— Exercise —
List every person named in full in the text about the third season of Fargo below.

— Quoted text —
***
Regarding filming with Ewan McGregor while he is portraying dual roles, co-star Mary Elizabeth Winstead said, "For some takes, I was standing with Ewan's double and for some takes, I was standing with Ewan." She added, "Watching how the doubles interact with him and have to learn his way of walking and his posture and his way of standing was interesting. They make it feel very natural and grounded and real. They're reading the lines and the scenes are existing as they would regularly, just swapping out the people. Which is somewhat strange, but it still doesn't feel like you're doing a trick of any sort."

===Visual style===
As with the previous two seasons, the third season had a visual style, achieved through color grading by removing the blue channel. Noah Hawley described the technique, saying "So you take the blue channel on the digital image and you just dial it out. And what you end up with is a very distinctive look in which colors like red and orange and yellow; they just really pop in a different way. Usually in cold weather you add blue, because blue denotes cold. So it was interesting to take the blue out and see what it did to the image. And once we did that it became clear that it doesn't look at all like any of the other years, which I really liked."

==Reception==

===Reviews===
The third season has received acclaim from critics. On Metacritic, it has a score of 89 out of 100 based on 32 reviews. On Rotten Tomatoes, it has a 93% rating with an average score of 8.5 out of 10 based on 225 reviews. The site's critical consensus reads: "Thanks in part to a memorable dual performance from Ewan McGregor, Fargo mostly maintains the sly wit and off-kilter sensibility it displayed in its first two seasons."

===Accolades===

In addition to the 6 Emmy nominations listed below, the series earned an additional ten nominations in various technical and creative categories.
***
— Dataset excerpt —

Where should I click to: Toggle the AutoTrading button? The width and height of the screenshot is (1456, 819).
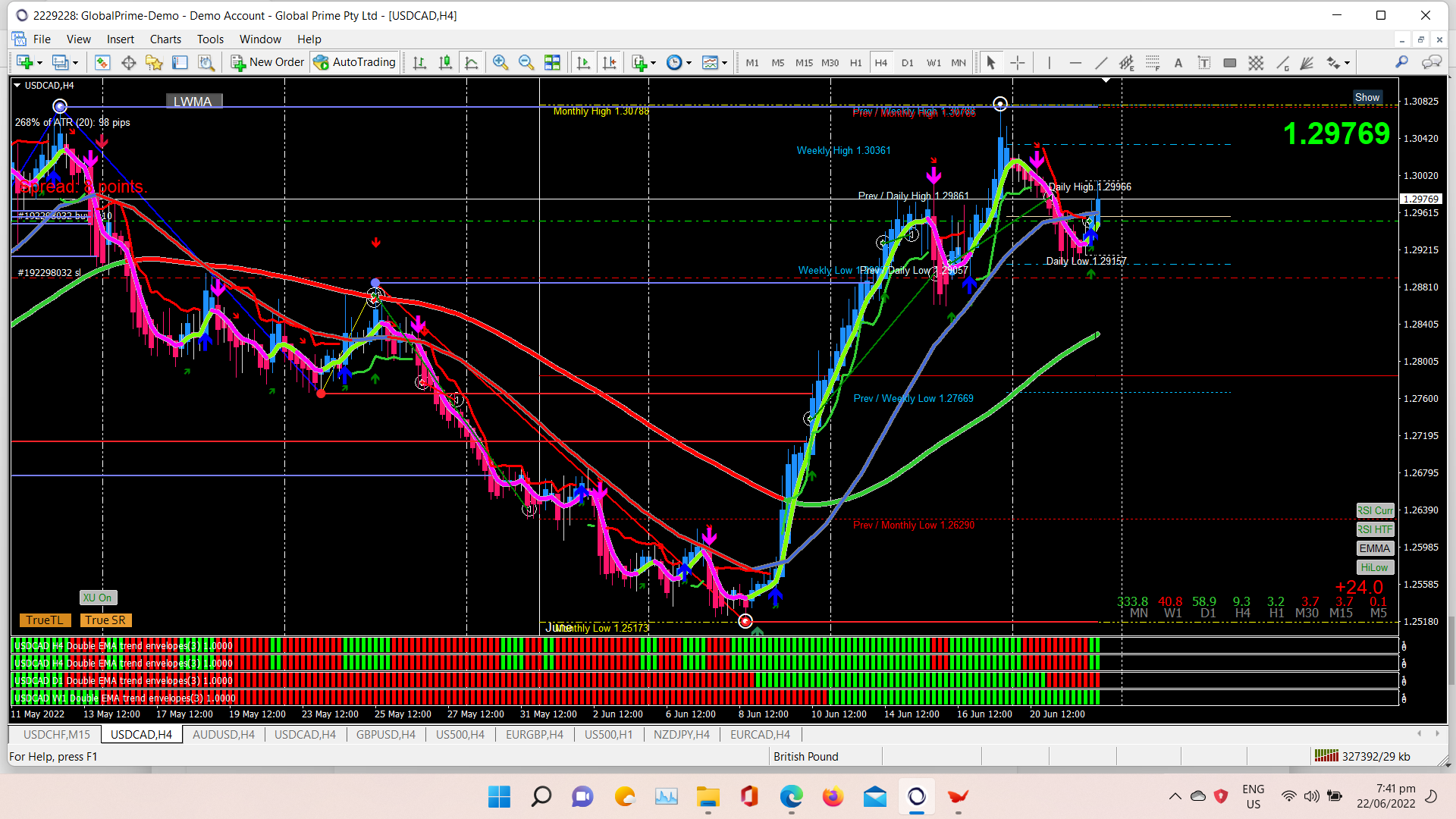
***
— Final result —
Ewan McGregor, Mary Elizabeth Winstead, Noah Hawley